Hajiji rejected this option.

Instead of embracing Sabah unity, he chose to revive Peninsular control by bringing in BN–UMNO — a party Sabahans had overwhelmingly rejected.

This was not a necessity.

This was not forced.

This was Hajiji’s choice.

2. UMNO is acting like a kingmaker because Hajiji empowered them

With only six seats, UMNO had no bargaining power.

No mandate.

No legitimacy.

Yet today UMNO dares to:

call itself the “anchor of stability”;

threaten that their “roots can hurt”;

claim they can form government with “anyone they choose”.

This insolence is possible only because the Chief Minister chose dependence over strength, and Peninsular loyalty over a Sabah mandate.

3. This is a repeat of Sabah’s darkest political history

The events unfolding today echo the very pattern that destroyed Sabah in the past:

1994 — Peninsular parties toppled the PBS government through engineered defections.

1994–2020 — Sabah suffered 26 years of political manipulation, instability, and loss of autonomy.

2020 — another collapse orchestrated through external influence.

Every time Sabah relies on West Malaysian parties, we pay the price in instability, humiliation, and loss of self-determination.

Hajiji’s decision puts Sabah back on that same dangerous path.

4. This decision weakens Sabah’s MA63 struggle

Hajiji cannot claim to fight for MA63 while simultaneously making his government dependent on Peninsular parties.

MA63 requires:

political autonomy,

a united Sabah voice,

independence from federal party control,

the ability to negotiate as an equal partner.

By choosing BN–UMNO over a unified Sabah coalition, Hajiji has:

weakened Sabah’s bargaining power,

undermined Sabah’s equality under MA63,

surrendered political leverage,

allowed external parties to influence Sabah’s internal affairs.

This is a direct betrayal of the spirit of MA63.

5. The central question remains: What is Hajiji afraid of?

Why did the Chief Minister fear a 65-seat Sabah-born government?

Why choose six seats from a rejected Peninsular party over a sweeping Sabah mandate?

Why surrender Sabah’s autonomy so quickly?

Only Hajiji knows the real reasons behind this political retreat.
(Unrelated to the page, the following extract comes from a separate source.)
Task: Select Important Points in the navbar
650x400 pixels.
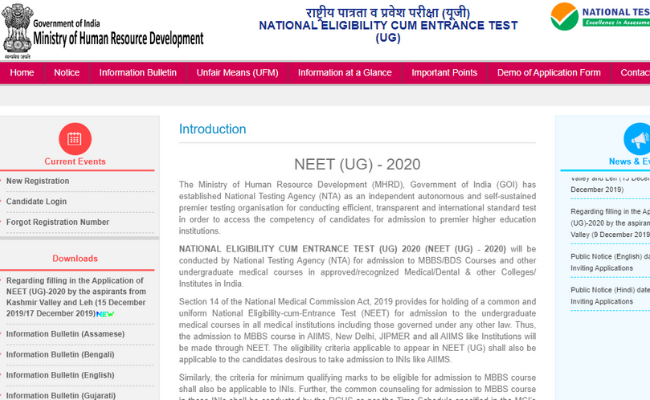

But the consequences are now borne by Sabahans.

6. Sabahans deserve a government grounded in Sabah unity, not Peninsular dependence

Sabah has the capacity, the leaders, and the numbers to govern itself responsibly.

Yet today, Sabah is once again placed under the shadow of Peninsular interference — not because of voter demand, but because of one man’s political preference.

CAMOS insists:

Sabah must never again be hostage to Peninsular power brokers.

Sabah’s future must be built on Sabah’s mandate, not Peninsular influence.

The Chief Minister must answer for choices that jeopardise Sabah’s stability and autonomy.

UMNO’s “kingmaker” arrogance is not the main issue.

The real issue is why Hajiji allowed it to happen when Sabah had a 65-seat local coalition waiting to form a strong and independent government.

Sabahans deserve clarity, accountability, and leadership that puts Sabah first — not a government that revives the very patterns of domination Sabah has spent decades trying to escape.

CAMOS will continue to defend Sabah’s autonomy and expose any political move that threatens the stability and dignity of our state.